Strategies to find matching rows in a database

Hello all,

I am looking for ideas on how to tackle a problem using knime.

I have a table containing many rows of data where any of the fields can be NULL. For example:

NAME AGE Cubicle COMMENT1 COMMENT2
John 23   rhinocerous  
Alice 37 1    
Tim 56 2   Banana

I want to query an Oracle databse to see if each of these rows already exists in the database. For a row to exist, all fields must match. My initial thorugh was to use a "Table Row To Variable Loop Start" --> "Database Reader," however, the NULL/missing values don't work in this paradigm since:

  1.  "Table Row To Variable Loop Start"  doesn't allow NULL values to be passed
  2. The SQL query used in the database requires me to use for "IS NULL" instead of "=" when comparing NULL values.

The only other way I can think to do this is to use a separate SQL query, each in its own "Database Reader" node, to indiviaually handle the different cases of possible NULL values. This is a bit unweildy since it would require dozens of separate database reader nodes.

I'm sure there is something simpler that is escaping my mind, so all suggestions are welcome.

Thank you.

Hi,

maybe there are more KNIMEish solutions, but as I'm usually faster with code snippets, here is a quick solution using the Java Snippet node. It builds the query string by iterating all input columns with dedicated treatment for missing values. You should then be able to input the query to the DB nodes through a flow variable.
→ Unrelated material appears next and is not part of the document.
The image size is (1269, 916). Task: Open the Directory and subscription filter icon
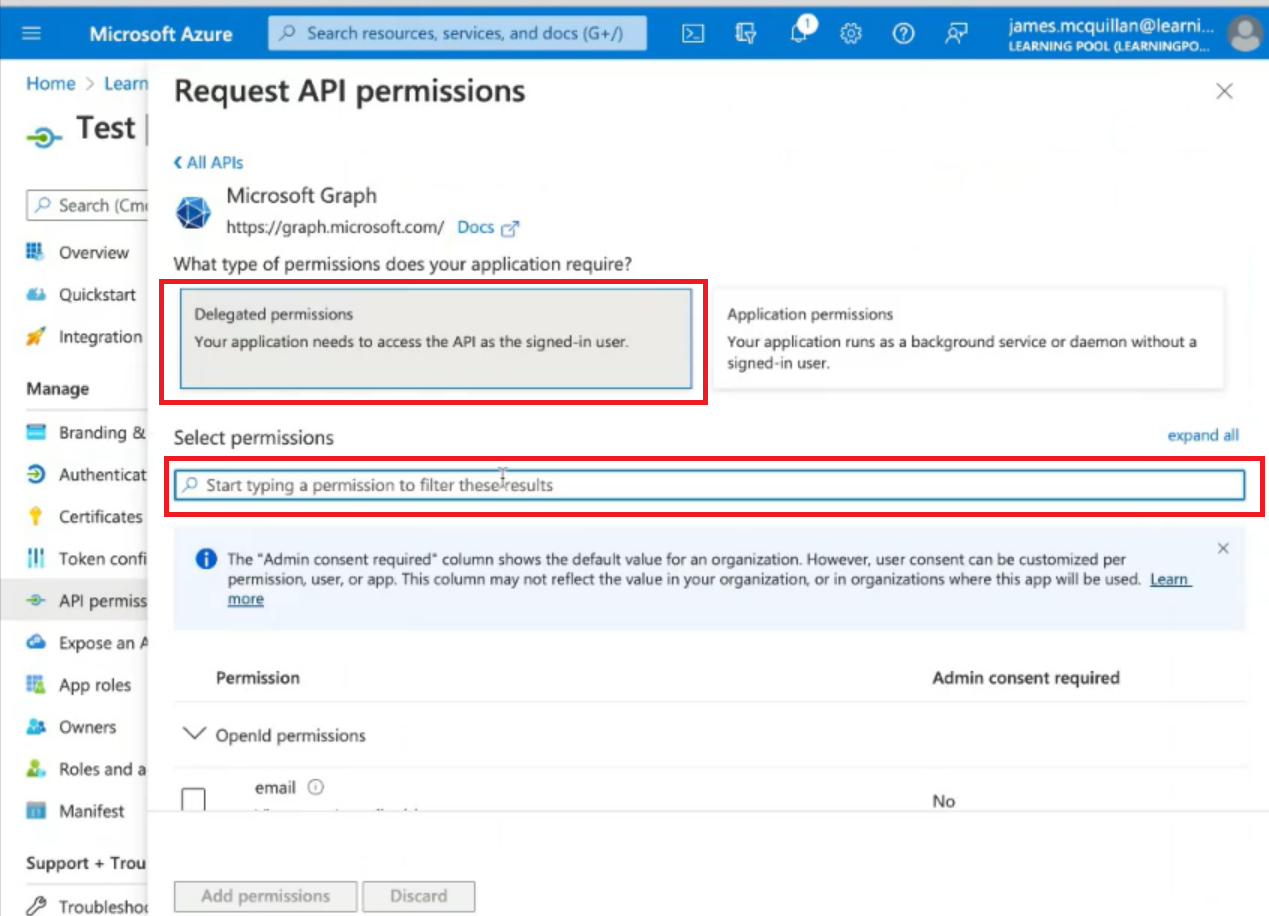(x=745, y=33)
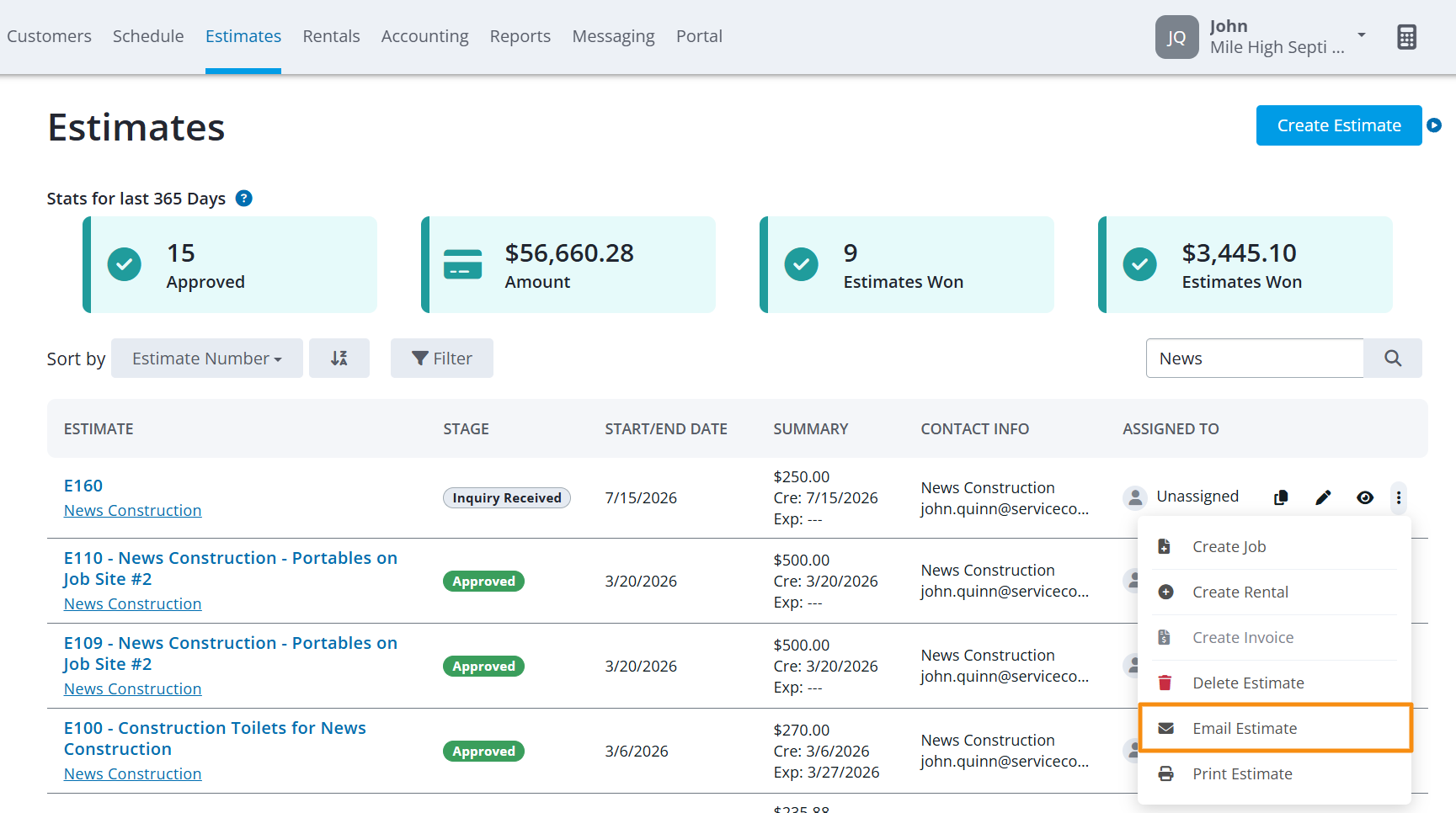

StringBuilder query = new StringBuilder();
query.append("SELECT * FROM \"table\" WHERE ");
for (int i = 0; i < getColumnCount(); i++) {
	if (i > 0) {
		query.append(" AND ");
	}
	String columnName = getColumnName(i);
	query.append('"').append(columnName).append('"');
	if (isMissing(i)) {
		query.append(" IS NULL");
	} else if (isType(i, tString)) {
		String value = getCell(i, tString);
		query.append(" = '").append(value).append("'");
	} else if (isType(i, tInt)) {
		int value = getCell(i, tInt);
		query.append(" = ").append(value);
	} else {
		// TODO add treatment for further types if necessary,
		// e.g. double, boolean, ...
	}
}
out_query = query.toString();

Maybe you need to make some adjustments depending on your SQL dialect. If you use further data types beside String and Integer, you can add them following the given schema.

Hope that helps,
Philipp

Philipp. That is a really slick way to do it. I have adapted your code and it works incredibly well. And most importantly: it is a very flexible solution.  

Thank you!

--Josh

Hi Josh,

just as a comment, the Table Row to Variable does handle missing values, you just need to enable in the configuration dialog.

Best, Iris